**** Listing
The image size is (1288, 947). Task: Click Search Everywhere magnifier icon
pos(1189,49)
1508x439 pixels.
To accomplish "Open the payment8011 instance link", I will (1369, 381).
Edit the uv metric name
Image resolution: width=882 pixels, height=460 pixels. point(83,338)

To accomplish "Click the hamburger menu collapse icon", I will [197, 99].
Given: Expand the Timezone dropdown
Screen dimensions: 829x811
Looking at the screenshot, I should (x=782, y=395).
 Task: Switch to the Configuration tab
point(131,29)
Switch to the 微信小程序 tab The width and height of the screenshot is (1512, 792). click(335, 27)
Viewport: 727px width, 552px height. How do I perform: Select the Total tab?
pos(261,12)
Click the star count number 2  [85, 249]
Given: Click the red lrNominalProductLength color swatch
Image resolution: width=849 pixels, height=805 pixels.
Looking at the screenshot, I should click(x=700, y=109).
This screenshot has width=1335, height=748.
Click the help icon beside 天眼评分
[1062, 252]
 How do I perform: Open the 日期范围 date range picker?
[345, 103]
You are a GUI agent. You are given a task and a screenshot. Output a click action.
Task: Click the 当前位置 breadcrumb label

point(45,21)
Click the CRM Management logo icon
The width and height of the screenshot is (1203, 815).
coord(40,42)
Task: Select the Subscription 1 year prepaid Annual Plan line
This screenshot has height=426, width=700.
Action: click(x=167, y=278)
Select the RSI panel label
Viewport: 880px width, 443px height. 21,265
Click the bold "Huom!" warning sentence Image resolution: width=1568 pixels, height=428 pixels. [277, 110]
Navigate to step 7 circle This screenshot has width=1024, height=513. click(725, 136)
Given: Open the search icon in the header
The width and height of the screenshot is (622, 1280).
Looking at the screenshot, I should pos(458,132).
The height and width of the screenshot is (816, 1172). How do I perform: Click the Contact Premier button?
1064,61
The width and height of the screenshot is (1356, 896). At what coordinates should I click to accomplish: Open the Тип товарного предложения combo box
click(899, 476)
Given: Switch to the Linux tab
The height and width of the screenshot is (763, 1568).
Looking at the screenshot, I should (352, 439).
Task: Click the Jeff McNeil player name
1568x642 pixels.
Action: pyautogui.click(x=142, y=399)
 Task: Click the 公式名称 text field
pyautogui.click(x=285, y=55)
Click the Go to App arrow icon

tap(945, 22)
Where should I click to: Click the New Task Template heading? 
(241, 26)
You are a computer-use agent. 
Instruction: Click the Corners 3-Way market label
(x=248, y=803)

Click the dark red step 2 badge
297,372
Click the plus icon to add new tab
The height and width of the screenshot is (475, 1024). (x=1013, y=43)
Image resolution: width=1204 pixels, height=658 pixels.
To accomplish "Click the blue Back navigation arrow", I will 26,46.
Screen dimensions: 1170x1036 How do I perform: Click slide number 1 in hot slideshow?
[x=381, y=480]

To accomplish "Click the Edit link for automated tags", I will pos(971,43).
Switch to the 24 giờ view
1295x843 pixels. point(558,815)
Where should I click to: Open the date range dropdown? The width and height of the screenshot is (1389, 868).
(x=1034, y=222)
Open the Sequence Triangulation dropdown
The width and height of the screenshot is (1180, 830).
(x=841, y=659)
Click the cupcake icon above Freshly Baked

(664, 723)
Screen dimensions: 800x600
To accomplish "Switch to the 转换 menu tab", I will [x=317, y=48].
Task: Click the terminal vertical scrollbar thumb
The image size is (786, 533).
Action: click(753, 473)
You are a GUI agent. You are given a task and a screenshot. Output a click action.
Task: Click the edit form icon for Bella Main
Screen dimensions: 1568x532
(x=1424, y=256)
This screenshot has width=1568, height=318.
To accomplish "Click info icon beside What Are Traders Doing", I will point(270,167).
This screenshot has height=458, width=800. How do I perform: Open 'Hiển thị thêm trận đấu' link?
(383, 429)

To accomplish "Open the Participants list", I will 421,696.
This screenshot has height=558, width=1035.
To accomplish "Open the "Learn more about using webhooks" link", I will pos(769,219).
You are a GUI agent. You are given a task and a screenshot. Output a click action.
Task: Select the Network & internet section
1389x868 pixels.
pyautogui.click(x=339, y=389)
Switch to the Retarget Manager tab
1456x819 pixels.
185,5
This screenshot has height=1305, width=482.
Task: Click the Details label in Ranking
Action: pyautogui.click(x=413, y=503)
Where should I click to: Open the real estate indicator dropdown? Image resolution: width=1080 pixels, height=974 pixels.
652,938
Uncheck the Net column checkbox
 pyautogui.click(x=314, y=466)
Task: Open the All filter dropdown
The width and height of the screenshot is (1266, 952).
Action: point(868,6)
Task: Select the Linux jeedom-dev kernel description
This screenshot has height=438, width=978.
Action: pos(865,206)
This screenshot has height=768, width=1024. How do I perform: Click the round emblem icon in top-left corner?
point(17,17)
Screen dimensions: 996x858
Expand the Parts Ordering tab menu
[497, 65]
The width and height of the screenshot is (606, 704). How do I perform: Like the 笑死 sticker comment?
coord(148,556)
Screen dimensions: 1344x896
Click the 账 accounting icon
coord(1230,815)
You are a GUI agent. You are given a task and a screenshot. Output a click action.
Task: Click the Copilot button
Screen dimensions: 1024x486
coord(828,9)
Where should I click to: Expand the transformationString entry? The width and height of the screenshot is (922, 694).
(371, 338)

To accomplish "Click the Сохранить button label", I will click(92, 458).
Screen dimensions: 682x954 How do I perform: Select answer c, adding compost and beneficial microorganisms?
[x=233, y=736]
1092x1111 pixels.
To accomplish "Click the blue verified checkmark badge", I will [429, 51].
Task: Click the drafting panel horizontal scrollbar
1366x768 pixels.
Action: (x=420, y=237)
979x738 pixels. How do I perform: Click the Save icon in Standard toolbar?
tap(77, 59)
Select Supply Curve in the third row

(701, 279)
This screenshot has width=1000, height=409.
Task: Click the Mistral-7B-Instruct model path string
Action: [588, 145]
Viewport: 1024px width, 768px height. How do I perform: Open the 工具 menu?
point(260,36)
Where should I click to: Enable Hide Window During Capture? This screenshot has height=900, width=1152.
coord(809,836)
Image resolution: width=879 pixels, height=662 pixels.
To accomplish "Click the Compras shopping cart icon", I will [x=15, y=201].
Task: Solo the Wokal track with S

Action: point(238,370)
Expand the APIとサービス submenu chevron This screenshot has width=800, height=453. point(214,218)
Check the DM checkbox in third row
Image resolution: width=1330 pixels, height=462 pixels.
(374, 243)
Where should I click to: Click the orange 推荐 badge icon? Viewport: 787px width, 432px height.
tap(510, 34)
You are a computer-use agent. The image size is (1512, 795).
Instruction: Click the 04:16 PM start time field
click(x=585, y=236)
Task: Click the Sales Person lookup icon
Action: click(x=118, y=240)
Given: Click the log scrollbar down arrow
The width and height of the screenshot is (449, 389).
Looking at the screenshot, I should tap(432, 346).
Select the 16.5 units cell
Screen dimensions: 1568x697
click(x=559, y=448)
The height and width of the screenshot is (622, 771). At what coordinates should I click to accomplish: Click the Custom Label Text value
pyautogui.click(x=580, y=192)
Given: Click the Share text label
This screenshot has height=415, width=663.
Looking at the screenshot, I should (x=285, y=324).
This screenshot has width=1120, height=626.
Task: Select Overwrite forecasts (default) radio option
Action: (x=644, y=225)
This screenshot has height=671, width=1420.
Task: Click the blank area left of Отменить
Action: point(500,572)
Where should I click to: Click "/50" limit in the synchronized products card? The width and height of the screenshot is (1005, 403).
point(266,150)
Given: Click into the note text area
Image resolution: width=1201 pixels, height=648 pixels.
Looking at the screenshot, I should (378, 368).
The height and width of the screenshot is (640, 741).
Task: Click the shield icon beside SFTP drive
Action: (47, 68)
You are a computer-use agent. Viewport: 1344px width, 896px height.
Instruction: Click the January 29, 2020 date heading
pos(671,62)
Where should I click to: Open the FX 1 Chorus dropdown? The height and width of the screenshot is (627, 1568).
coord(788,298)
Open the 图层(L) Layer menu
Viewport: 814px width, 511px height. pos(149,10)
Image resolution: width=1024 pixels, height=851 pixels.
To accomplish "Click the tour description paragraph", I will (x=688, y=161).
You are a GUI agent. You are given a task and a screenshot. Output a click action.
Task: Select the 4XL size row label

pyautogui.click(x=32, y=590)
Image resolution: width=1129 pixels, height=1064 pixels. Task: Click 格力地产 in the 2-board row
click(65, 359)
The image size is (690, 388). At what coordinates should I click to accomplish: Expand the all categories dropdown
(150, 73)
********
What you will do:
Please report how many lines of the records contain the string "size", with case counting. Give only the number.

The response:
5